Opinion
Civ. 22-00559 JAO-KJM
09-05-2023
ORDER DENYING DEFENDANT'S MOTION TO DISMISS, ECF NO. 46
Jill A. Otake United States District Judge
In this diversity case, the Court previously dismissed pro se Plaintiff Jason Ray Clark's first amended complaint under Federal Rule of Civil Procedure 12(b)(6) because he failed to plead sufficient facts to support his claims. ECF No. 37. The Court did so with leave to amend because Plaintiff could potentially rectify the factual deficiencies in his contract, fraud, and emotional distress claims. See id. Plaintiff has now filed a Second Amended Complaint (“SAC”), realleging his contract claims and rectifying the deficiencies identified in the Court's prior order. See ECF No. 44. Defendant Michael Ray Trisler moves to dismiss the SAC based on the affirmative defense of statute of frauds. ECF No. 46 (“Motion to Dismiss” or “Motion”). Because it is plausible that Plaintiff's alleged oral contract is excepted from the Hawai‘i statute of frauds, the Court DENIES Defendant's Motion.
I. BACKGROUND
In his SAC, Plaintiff asserts claims for breach and anticipatory repudiation of a “verbal contract” between him and Defendant. ECF No. 44 at 7. The alleged verbal contract was entered into on September 29, 1995, when Plaintiff loaned Defendant $13,000 in exchange for a promise to repay that loan plus “interest.” Id. The “interest” agreed upon was a “two weeks for life vacation rental” at the Oahu property Defendant purchased using the loan. See id. Defendant subsequently paid the $13,000 principal back to Plaintiff, and Plaintiff has used his yearly two-week vacation rental over twenty times from 1995 until 2017, by staying at the original property purchased by Defendant and other Oahu properties owned by Defendant. Id. But starting around 2018, Defendant has repeatedly denied Plaintiff from using the promised two-week vacation rental, possibly due to their relationship souring over a failed business deal. See id. Plaintiff requests damages in an amount well over $75,000 based on his calculations valuing two-week rentals at Defendant's Oahu properties. See id. Defendant has not yet answered the SAC.

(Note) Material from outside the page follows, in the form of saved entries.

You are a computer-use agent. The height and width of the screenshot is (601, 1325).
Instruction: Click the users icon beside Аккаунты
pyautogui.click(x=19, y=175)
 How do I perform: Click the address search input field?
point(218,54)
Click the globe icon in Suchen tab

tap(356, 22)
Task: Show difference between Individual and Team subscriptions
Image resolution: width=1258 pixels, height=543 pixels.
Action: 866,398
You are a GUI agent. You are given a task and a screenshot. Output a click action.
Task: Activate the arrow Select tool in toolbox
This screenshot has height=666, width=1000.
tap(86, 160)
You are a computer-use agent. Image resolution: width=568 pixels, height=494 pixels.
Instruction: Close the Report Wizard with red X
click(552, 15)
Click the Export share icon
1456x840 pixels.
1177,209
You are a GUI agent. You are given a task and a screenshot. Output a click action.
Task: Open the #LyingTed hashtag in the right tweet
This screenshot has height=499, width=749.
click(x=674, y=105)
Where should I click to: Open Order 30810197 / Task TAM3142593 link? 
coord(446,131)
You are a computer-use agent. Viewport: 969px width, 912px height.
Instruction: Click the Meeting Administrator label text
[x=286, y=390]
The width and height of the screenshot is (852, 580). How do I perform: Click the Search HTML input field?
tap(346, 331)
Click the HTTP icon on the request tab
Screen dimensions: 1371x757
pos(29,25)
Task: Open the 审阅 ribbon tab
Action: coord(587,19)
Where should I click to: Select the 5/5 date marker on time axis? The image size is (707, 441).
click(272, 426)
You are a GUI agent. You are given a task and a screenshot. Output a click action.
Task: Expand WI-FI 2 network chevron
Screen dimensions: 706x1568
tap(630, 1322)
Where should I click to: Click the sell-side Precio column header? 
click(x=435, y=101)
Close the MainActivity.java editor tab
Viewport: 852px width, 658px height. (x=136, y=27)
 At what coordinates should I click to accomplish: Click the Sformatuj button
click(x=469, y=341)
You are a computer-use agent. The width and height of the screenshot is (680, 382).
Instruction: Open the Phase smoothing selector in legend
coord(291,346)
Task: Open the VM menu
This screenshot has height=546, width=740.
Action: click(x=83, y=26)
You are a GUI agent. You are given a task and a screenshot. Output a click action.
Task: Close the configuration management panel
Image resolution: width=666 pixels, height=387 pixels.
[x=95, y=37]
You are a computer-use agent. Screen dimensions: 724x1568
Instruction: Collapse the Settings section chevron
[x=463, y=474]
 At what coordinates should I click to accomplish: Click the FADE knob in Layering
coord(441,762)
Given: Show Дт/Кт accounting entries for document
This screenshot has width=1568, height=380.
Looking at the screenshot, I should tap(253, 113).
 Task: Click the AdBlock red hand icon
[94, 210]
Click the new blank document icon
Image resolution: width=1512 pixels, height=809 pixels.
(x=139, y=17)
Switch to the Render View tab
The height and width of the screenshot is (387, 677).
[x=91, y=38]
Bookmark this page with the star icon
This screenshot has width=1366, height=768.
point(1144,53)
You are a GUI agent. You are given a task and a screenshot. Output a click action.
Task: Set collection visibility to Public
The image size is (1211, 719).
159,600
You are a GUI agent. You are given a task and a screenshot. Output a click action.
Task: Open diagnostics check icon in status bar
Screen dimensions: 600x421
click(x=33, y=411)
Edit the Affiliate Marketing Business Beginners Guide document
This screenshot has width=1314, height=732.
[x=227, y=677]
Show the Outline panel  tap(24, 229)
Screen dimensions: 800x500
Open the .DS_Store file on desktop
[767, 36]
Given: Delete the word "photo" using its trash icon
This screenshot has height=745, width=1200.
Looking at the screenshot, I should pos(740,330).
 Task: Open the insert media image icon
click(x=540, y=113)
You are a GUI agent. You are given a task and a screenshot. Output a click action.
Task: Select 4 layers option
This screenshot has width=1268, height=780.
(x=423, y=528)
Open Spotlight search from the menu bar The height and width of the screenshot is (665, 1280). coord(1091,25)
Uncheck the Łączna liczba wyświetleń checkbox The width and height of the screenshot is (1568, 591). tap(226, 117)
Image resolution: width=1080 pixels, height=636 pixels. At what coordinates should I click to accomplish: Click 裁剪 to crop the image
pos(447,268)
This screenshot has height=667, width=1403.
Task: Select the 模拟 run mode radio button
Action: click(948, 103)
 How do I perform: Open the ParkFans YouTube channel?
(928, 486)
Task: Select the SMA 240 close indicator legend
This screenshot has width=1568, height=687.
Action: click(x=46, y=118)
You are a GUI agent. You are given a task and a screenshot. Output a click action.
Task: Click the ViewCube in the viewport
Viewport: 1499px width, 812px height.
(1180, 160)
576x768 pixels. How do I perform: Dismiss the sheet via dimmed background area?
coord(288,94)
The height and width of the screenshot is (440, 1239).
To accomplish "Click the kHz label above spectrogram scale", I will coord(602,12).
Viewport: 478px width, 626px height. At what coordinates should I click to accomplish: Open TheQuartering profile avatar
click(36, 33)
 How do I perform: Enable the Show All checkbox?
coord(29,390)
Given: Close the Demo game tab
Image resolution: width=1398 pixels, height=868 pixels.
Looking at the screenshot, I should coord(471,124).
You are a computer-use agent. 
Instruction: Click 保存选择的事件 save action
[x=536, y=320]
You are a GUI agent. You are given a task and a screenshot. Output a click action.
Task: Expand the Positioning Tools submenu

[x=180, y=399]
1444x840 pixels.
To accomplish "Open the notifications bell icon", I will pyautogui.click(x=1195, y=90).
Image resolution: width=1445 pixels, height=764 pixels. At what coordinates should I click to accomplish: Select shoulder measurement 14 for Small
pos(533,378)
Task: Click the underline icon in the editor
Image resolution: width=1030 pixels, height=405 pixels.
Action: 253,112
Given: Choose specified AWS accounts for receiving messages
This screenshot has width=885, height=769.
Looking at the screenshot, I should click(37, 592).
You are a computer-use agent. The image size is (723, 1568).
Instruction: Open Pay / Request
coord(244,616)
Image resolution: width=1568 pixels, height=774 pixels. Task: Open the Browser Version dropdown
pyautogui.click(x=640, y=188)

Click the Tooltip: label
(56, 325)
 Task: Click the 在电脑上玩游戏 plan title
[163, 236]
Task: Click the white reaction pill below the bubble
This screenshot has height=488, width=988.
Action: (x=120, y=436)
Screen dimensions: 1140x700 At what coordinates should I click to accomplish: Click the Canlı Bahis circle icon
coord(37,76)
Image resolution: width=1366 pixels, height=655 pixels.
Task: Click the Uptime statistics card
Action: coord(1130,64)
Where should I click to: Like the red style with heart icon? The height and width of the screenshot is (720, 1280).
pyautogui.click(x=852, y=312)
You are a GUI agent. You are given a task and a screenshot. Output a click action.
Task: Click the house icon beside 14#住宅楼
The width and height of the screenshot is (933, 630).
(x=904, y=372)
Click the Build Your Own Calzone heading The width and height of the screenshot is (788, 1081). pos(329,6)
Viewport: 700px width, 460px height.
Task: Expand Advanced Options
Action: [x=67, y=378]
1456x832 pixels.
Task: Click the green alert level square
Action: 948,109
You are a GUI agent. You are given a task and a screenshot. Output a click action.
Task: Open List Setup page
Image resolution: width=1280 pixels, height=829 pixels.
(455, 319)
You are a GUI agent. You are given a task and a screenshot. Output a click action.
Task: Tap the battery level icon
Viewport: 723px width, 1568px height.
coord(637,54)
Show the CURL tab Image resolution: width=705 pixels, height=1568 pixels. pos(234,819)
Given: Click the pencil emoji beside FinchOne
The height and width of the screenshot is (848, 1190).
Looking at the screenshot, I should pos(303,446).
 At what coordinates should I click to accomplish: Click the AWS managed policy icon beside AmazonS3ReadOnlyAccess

On June 15, 2023, Defendant filed his Motion to Dismiss the SAC under Federal Rule of Civil Procedure 12(b)(6). ECF No. 46. Plaintiff filed a Response on June, 23, 2023, ECF No. 48, and Defendant filed a Reply on August 17, 2023, ECF No. 50. After reviewing those filings, and pursuant to Rule 7.1(c) of the Local Rules of Practice for the United States District Court for the District of Hawaii, the Court found this matter suitable for disposition without a hearing and vacated the hearing date originally set for September 1, 2023. See ECF No. 51.
II. LEGAL STANDARD
Federal Rule of Civil Procedure 12(b)(6) permits a motion to dismiss for “failure to state a claim upon which relief can be granted.” Under Rule 12(b)(6), the Court accepts as true the material facts alleged in the complaint and construes them in the light most favorable to the nonmovant. Cahill v. Liberty Mut. Ins. Co., 80 F.3d 336, 337-38 (9th Cir. 1996); see also Lee v. City of Los Angeles, 250 F.3d 668, 688 (9th Cir. 2001) (explaining the rule that courts generally do not consider materials beyond the pleadings when deciding Rule 12(b)(6) motions). Moreover, Plaintiff is appearing pro se, so the Court liberally construes the allegations in the SAC. See Erickson v. Pardus, 551 U.S. 89, 94 (2007) (per curiam); Eldridge v. Block, 832 F.2d 1132, 1137 (9th Cir. 1987).
“To survive a motion to dismiss, a complaint must contain sufficient factual matter, accepted as true, to ‘state a claim to relief that is plausible on its face.'” Ashcroft v. Iqbal, 556 U.S. 662, 678 (2009) (quoting Bell Atl. Corp. v. Twombly, 550 U.S. 544, 570 (2007)). “A claim has facial plausibility when the plaintiff pleads factual content that allows the court to draw the reasonable inference that the defendant is liable for the misconduct alleged.” Id. (citing Twombly, 550 U.S. at 556). “The plausibility standard is not akin to a ‘probability requirement,' but it asks for more than a sheer possibility that a defendant has acted unlawfully.” Id. (quoting Twombly, 550 U.S. at 556).
III. DISCUSSION
As an initial matter, Plaintiff identifies “[d]iversity of citizenship” as the basis for federal jurisdiction over his contract claims. ECF No. 44 at 5. Plaintiff does not specify where the alleged “verbal contract” was entered into, but he does specify that the alleged contract was to be performed in Hawai‘i. See id. at 7. The Court thus applies Hawai‘i law to Plaintiff's claims and to Defendant's statute of frauds defense. See Hawaii Stevedores, Inc. v. Island Cement, LLC, 2009 WL 3681875, at *4 (D. Haw. Nov. 3, 2009); see also ECF No. 46 at 4-5 (Defendant arguing that Plaintiff's claims are barred by the Hawai‘i statute of frauds, Hawai‘i Revised Statutes (“HRS”) § 656-1).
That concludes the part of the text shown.